His remarks came on the eve of talks in Cairo with Egyptian President Abdel Fattah al-Sisi and a key address to the Arab League nearly two weeks after a ceasefire ended a major 50-day confrontation with Israel in Gaza.
“We will not accept the situation with Hamas continuing as it is at the moment,” Abbas said on arrival in the Egyptian capital late Saturday, in remarks published by official Palestinian news agency WAFA.
“We won’t accept a partnership with them if the situation continues like this in Gaza, where there is a shadow government… running the territory,” he said.
“The national consensus government cannot do anything on the ground,” he charged.
But Hamas denounced his allegations as “baseless.”
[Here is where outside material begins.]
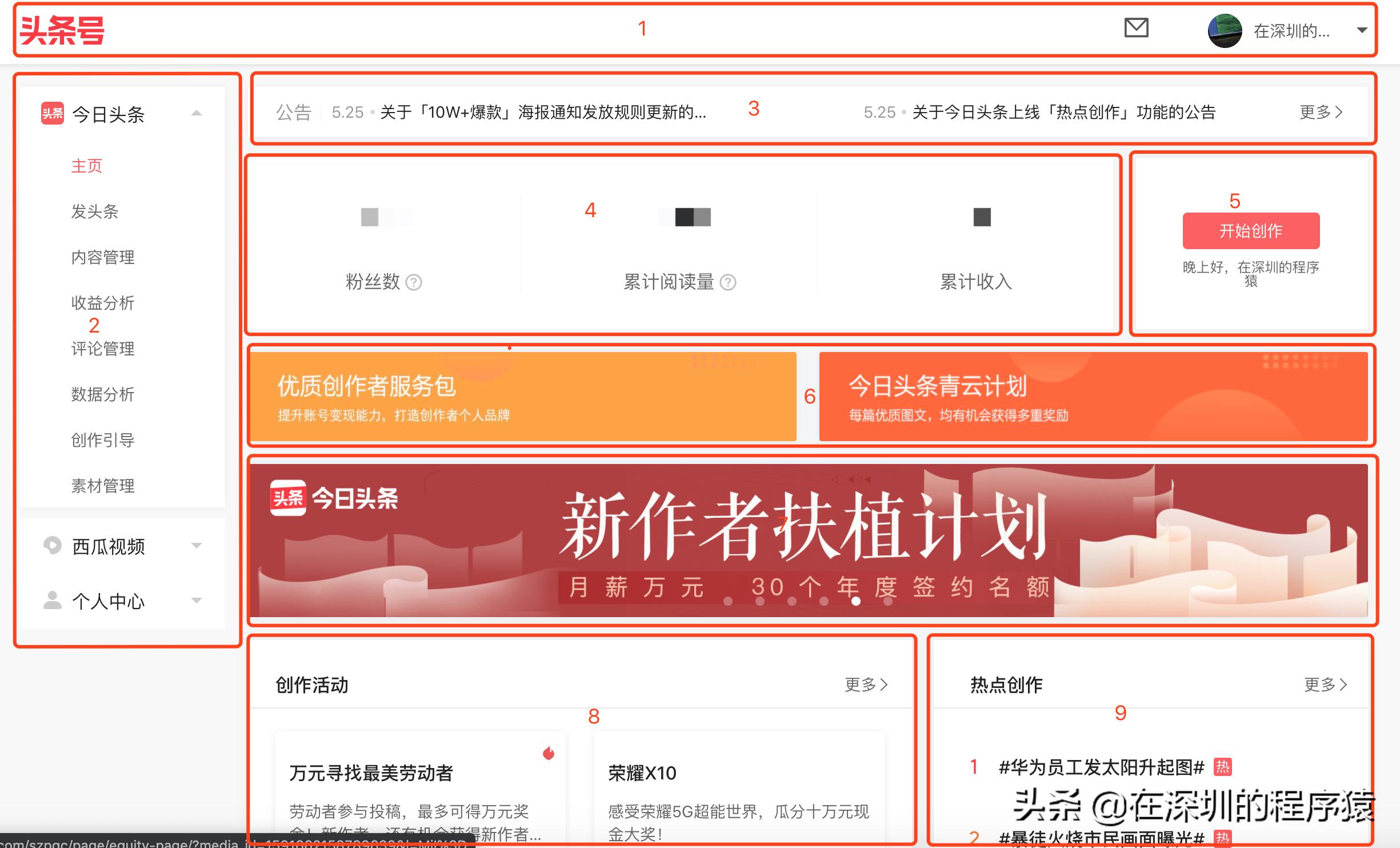
Task: Expand the 个人中心 sidebar section
Action: click(197, 600)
“Abbas’s statements against Hamas and the resistance are unjustified,” spokesman Sami Abu Zuhri said in a statement.
“It is untrue, baseless and unfair to our people,” he said, indicating that Hamas representatives would meet “soon” with their counterparts in the rival Fatah movement to discuss fleshing out the reconciliation deal which was inked in April.
Under the terms of the agreement, the Palestinians agreed to form an interim consensus government of technocrats, ending seven years of rival administrations in the West Bank and Gaza.
The unity deal sought to end years of bitter and sometimes bloody rivalry between the Islamist Hamas movement and its Fatah rivals who dominate the West Bank-based Palestinian Authority.
The new cabinet, which is based in Ramallah, took office on June 2, with Gaza’s Hamas government officially stepping down the same day.
Despite the handover, Hamas has remained the de facto power in Gaza, with moves to implement the provisions of the unity agreement put on hold in the face of the deadly offensive which Israel launched on July 8.